As the tragicomedy of Kevin McCarthy continues to unfold in the Emerald City of Oz, I was tasked with filling out and presenting my documents to Cthulhu’s minions inside the precincts of the nightmare corpse-city of R’lyeh. Well maybe it was the Dunwich town hall. But there was definitely a lot of eldritch horror somewhere close by I can assure you.
My hand was a virtual claw from having to sign my illegible signature hundreds of times to the various documents. I was made aware of the 11 billion separate types of discrimination that Dunwich recognizes and prosecutes along with the blessings of diversity, equity and inclusion that seem to seep out of every document that I was forced to read. It was inspiring.

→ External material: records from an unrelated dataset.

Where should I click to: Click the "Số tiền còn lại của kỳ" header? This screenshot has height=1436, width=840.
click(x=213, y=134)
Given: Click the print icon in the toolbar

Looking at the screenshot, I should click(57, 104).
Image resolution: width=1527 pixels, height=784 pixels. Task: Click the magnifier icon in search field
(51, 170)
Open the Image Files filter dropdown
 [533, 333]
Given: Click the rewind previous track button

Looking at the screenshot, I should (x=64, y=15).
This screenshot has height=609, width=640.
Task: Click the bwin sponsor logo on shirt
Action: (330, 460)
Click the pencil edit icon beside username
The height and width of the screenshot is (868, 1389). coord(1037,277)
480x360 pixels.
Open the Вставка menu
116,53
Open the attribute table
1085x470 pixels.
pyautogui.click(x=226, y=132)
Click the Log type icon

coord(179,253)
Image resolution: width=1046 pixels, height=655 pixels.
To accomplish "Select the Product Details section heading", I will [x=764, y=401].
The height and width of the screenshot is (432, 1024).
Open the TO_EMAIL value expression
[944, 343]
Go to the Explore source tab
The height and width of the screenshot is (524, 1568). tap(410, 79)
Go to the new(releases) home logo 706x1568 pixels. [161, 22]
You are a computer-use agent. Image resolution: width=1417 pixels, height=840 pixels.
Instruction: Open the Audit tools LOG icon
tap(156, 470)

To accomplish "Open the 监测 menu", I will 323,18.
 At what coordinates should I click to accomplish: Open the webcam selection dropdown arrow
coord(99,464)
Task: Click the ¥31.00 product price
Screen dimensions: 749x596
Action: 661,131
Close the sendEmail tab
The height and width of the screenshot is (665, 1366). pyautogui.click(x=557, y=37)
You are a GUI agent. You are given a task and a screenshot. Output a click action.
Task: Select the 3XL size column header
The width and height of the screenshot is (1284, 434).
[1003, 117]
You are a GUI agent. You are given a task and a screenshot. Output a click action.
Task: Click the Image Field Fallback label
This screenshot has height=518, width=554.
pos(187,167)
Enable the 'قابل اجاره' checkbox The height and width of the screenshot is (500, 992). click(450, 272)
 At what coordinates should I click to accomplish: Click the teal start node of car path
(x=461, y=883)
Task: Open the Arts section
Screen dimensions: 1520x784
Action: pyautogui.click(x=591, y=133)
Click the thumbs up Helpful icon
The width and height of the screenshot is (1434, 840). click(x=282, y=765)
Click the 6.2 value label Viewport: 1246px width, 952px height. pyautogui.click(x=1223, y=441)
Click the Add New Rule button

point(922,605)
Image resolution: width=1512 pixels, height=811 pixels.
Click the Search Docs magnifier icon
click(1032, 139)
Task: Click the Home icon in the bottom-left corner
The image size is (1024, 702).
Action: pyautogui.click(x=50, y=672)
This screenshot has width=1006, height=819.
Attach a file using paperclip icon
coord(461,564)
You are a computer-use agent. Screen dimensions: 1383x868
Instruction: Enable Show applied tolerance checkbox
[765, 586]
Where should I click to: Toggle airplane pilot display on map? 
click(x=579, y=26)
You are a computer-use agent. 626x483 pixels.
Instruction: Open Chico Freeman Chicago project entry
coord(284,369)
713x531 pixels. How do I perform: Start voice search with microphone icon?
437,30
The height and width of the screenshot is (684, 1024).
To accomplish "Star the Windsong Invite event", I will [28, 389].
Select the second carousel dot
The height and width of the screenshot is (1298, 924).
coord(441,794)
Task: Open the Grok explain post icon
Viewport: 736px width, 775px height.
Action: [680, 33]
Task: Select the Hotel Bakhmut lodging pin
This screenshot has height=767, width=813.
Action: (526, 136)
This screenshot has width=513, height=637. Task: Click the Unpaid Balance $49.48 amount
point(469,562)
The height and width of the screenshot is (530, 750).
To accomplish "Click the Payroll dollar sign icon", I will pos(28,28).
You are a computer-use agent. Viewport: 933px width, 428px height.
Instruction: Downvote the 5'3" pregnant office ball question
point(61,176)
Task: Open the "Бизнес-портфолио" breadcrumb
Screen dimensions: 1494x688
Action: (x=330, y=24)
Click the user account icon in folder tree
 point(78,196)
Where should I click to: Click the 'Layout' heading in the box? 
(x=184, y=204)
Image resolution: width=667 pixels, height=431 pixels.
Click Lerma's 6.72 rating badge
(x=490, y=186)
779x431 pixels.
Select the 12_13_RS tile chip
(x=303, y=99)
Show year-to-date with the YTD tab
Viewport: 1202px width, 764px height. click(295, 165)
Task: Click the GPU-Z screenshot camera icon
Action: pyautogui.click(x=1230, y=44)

It was a particularly dreary day weatherwise, drizzling and forty degrees, but I was kind of happy to foray out into the world just to convince myself it was actually still out there. Apparently not having a Speaker of the House hasn’t managed to disrupt the space-time continuum. And the zombies wandering around town looked neither more nor less mindless and homicidal than usual. So, all’s right with the world.
Maybe I’m becoming acclimated to the present levels of dysfunction and unreality in the world around me. I noticed it didn’t rankle me as much as it used to. Of course, that could mean I’m becoming zombified myself. But whatever the cause it eased the pain while moving around town.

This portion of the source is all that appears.